Given request |
Reproduce word for word the part of the passage about the electron orbit experiment that opens with the words containing "Researchers at the" and closes with "stringent tests yet.".

------ Text to read

Researchers at the National Institute of Standards and Technology (NIST) and Max Planck Institute for Physics in Germany believe they can achieve a significant increase in the accuracy of one of the fundamental constants of nature by boosting an electron to an orbit as far as possible from the atomic nucleus that binds it. The experiment, outlined in a new paper, would not only mean more accurate identifications of elements in everything from stars to environmental pollutants but also could put the modern theory of the atom to the most stringent tests yet.

------------
------ Provided information

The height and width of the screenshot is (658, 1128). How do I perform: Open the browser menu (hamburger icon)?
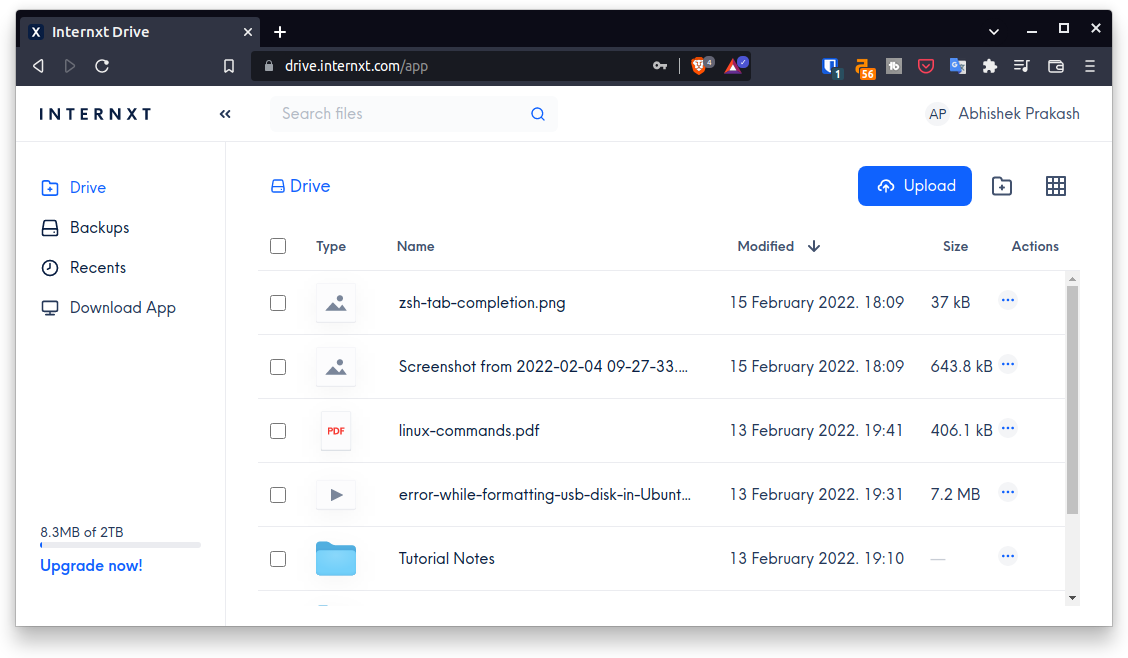point(1089,66)
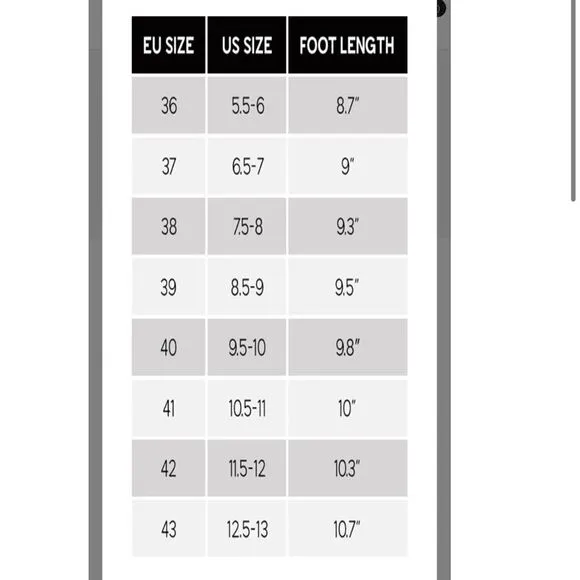The width and height of the screenshot is (580, 580).
Task: Select EU size 43 cell
Action: click(168, 529)
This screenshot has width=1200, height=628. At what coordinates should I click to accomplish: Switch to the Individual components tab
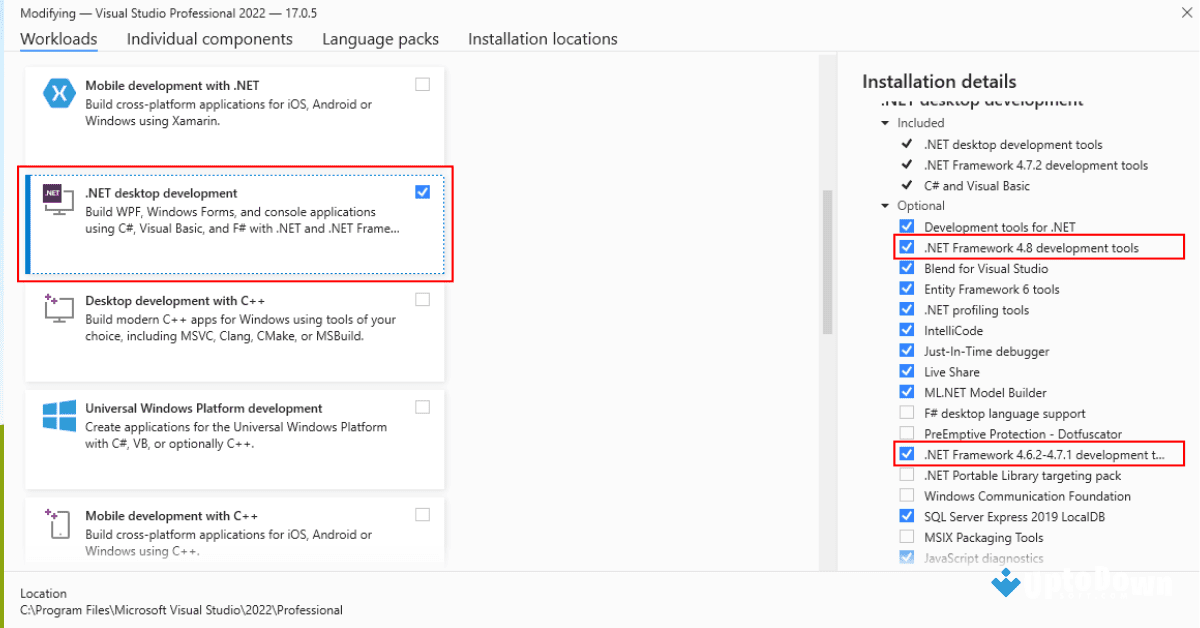click(209, 39)
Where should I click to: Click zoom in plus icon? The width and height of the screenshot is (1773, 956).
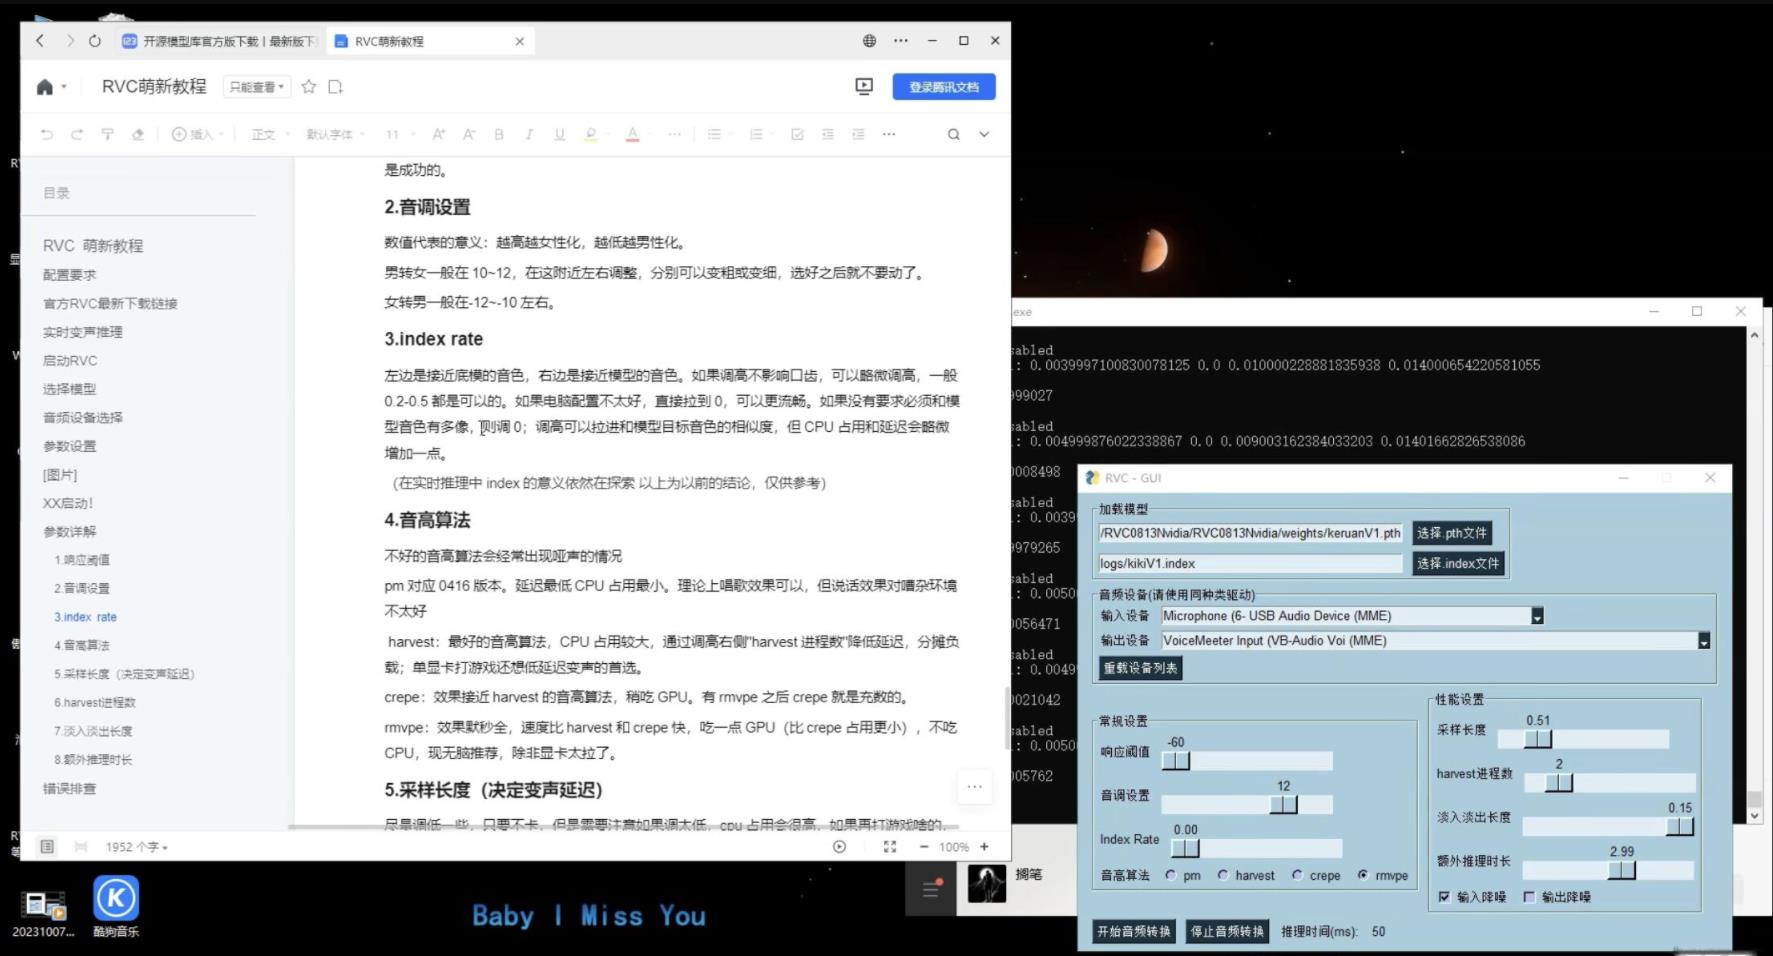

------------

Solution below |
Researchers at the National Institute of Standards and Technology (NIST) and Max Planck Institute for Physics in Germany believe they can achieve a significant increase in the accuracy of one of the fundamental constants of nature by boosting an electron to an orbit as far as possible from the atomic nucleus that binds it. The experiment, outlined in a new paper, would not only mean more accurate identifications of elements in everything from stars to environmental pollutants but also could put the modern theory of the atom to the most stringent tests yet.